No outro lado da baía, Shorin podia avistar os lampiões a óleo na rua e em algumas casas da colônia, assim como nos navios ancorados. Uma lua clara, meio cheia, subia do horizonte.
— Como está seu braço, Ori?
— Muito bem, Shorin. Já estamos a mais de uma ri de Hodogaya.
— É verdade, mas não me sentirei seguro enquanto não chegarmos à estalagem. — Shorin começou a massagear o pescoço, tentando aliviar a dor ali e na cabeça. O golpe de Katsumata o deixara atordoado. — Quando nos apresentamos ao senhor Sanjiro, pensei que estávamos perdidos. Achei que ele ia nos condenar.
— Eu também. — Enquanto falava, Ori sentiu-se mal, o braço latejando, o peito arfando, o rosto ardendo. Com a mão boa, afugentou um enxame de insetos noturnos. — Se ele... Eu estava disposto a pegar minha espada e despachá-lo na nossa frente.
— Eu também, mas o sensei nos vigiava com toda atenção, e teria nos matado antes que fizéssemos qualquer movimento.

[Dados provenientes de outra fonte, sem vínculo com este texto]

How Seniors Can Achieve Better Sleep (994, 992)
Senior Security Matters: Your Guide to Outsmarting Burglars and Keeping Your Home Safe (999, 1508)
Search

— Tem razão mais uma vez. — O homem mais moço estremeceu. — O golpe dele quase me arrancou a cabeça. É incrível que tenha tanta força. Fico contente que esteja do nosso lado, e não contra nós. Foi ele quem nos salvou, só ele, submetendo o senhor Sanjiro à sua vontade.
Ori fez uma pausa, subitamente sombrio, e depois acrescentou:
— Shorin, enquanto esperava, eu... para me manter forte, compus meu poema da morte.
Shorin também se tornou solene.
— Posso ouvi-lo?
— Pode.
Sonno-joi ao pôr-do-sol,
Nada desperdiçado.
Para o nada
Eu salto.
Shorin pensou no poema, saboreando-o, o equilíbrio das palavras, o terceiro nível de significado, antes de dizer, ainda solene:
— É sábio para um samurai ter composto um poema da morte. Ainda não consegui isso, embora devesse, e depois todo o resto da vida é extra.